4. It is also urged that there was no consideration for the stipulation, and hence that it is nudum pactum. It will be observed, however, that the compact con*472tains an agreement on the part of Larrabee to sell to the defendant Bjorkman, who on his part stipulates to do certain things there mentioned. It is hornbook law that the promise-of one party is a sufficient consideration to support the agreement of the other party to a contract.

5. The defendants make much of the fact appearing in evidence that the Larrabees never saw the Bjork-mans until they confronted each other in court, and they argue from this that their minds never met so as to constitute aggregatio mentium indispensable to the validity of any contract. The testimony, however, is very clear that the execution of the instrument was accomplished through the services of Parkhill and Neilan, acting as brokers. It is common learning that the most important mercantile transactions are consummated between parties residing at great distances from each other by means of correspondence or by the intervention of brokers who, as the term implies, are agents for both parties. As stated, there is no amended answer in the record alleging fraud inducing defendants to sign the contract. The evidence on the part of the defendants themselves, however, shows that they discussed the legal effect of signing the instrument, and knew that it would be binding upon them. No false statement of fact is imputed to the plaintiffs or the brokers. It is quite apparent that the Bjork-mans hoped to make a profitable turn of the property before being compelled to perform their agreement, and that it was this expectation which induced action by the defendants at the outset.

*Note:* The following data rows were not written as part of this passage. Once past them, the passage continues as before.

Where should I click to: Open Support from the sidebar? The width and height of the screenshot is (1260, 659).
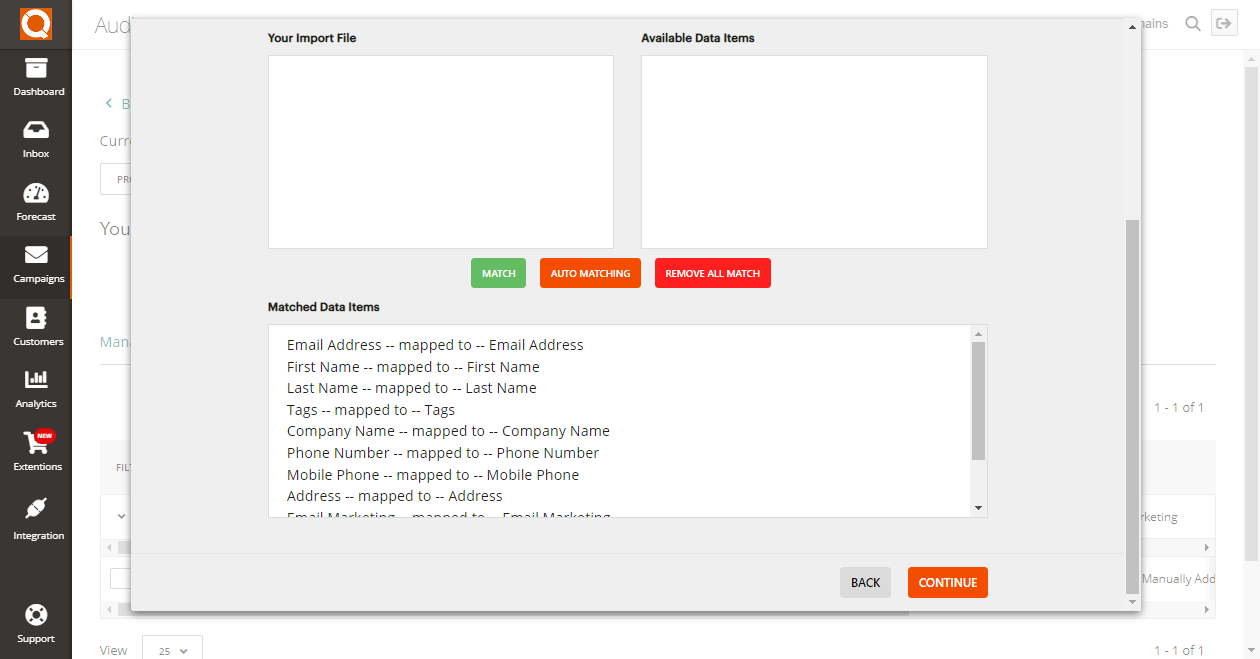point(36,624)
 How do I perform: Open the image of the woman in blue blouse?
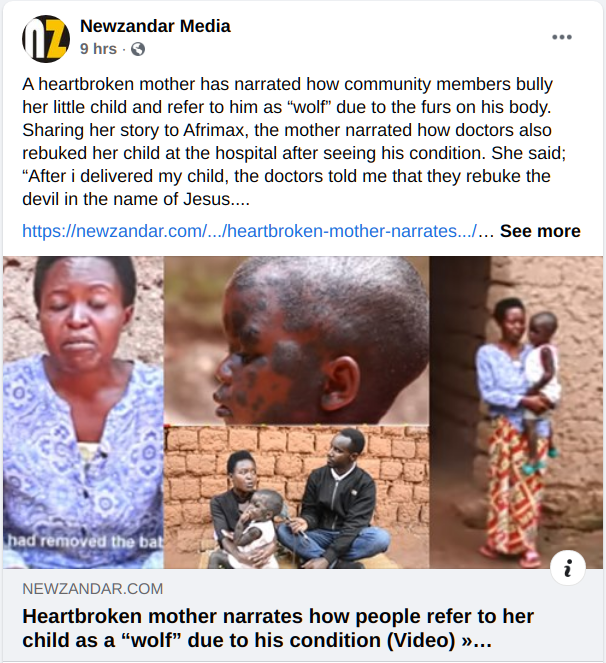[83, 412]
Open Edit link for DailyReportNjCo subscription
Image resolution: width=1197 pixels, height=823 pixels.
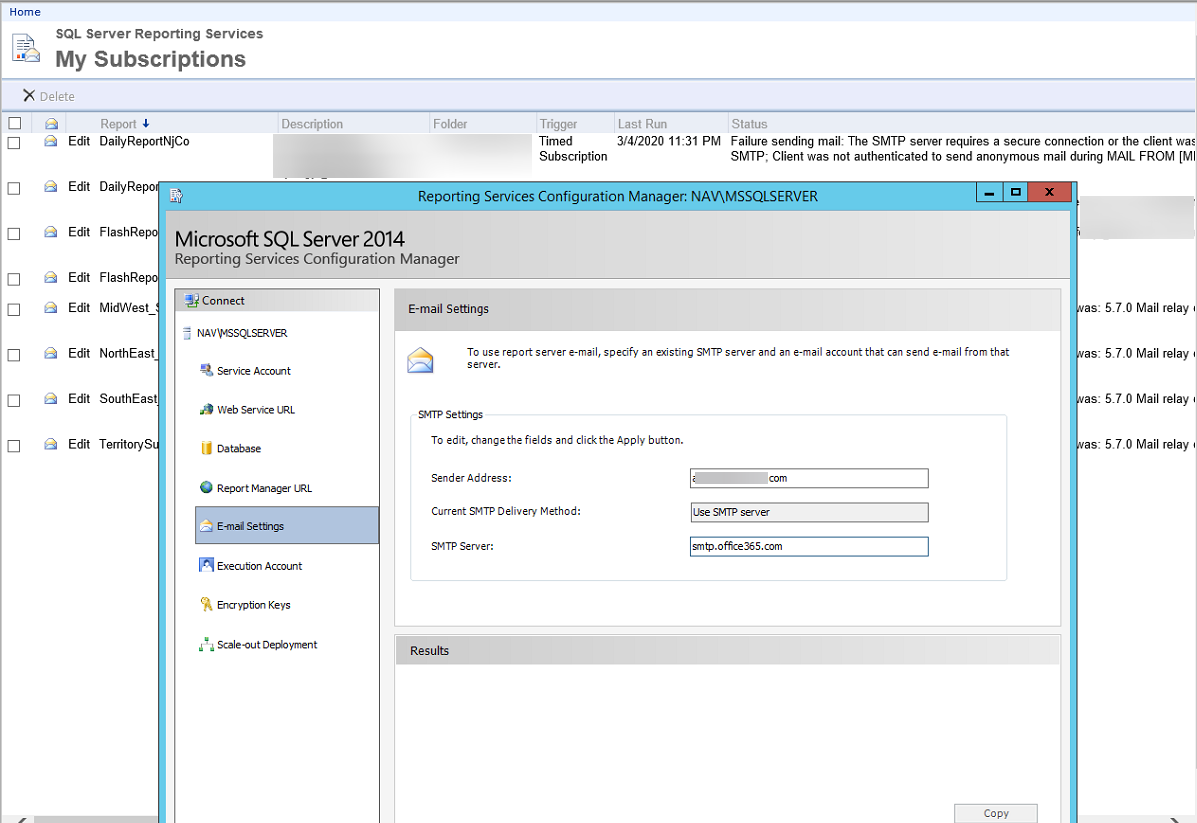tap(79, 142)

6. Finally, they argue that because they have collected the note they were to assign as part of the purchase price, and, of course, have surrendered to the maker, the court is ousted of jurisdiction to compel *473specific performance, because it bas now become impossible to fulfill that condition. Equity, however, looking at the substance of things, will not be balked in that manner. It will follow the proceeds of the note, and, in the common-sense language of the trial judge, “will compel them to perform with what they received.”

The evidence, which we deem it unnecessary to quote at large, clearly shows that the plaintiffs did everything they were required to do and tendered performance of their part of the agreement, which the defendants refused without any sufficient excuse. Contracts are made to be observed, and nothing appears in this case on the evidence forbidding an application of the rule.

The decree of the Circuit Court is affirmed.

Affirmed.

Mr. Chief Justice Moore, Mr. Justice McBride and Mr. Justice Benson concur.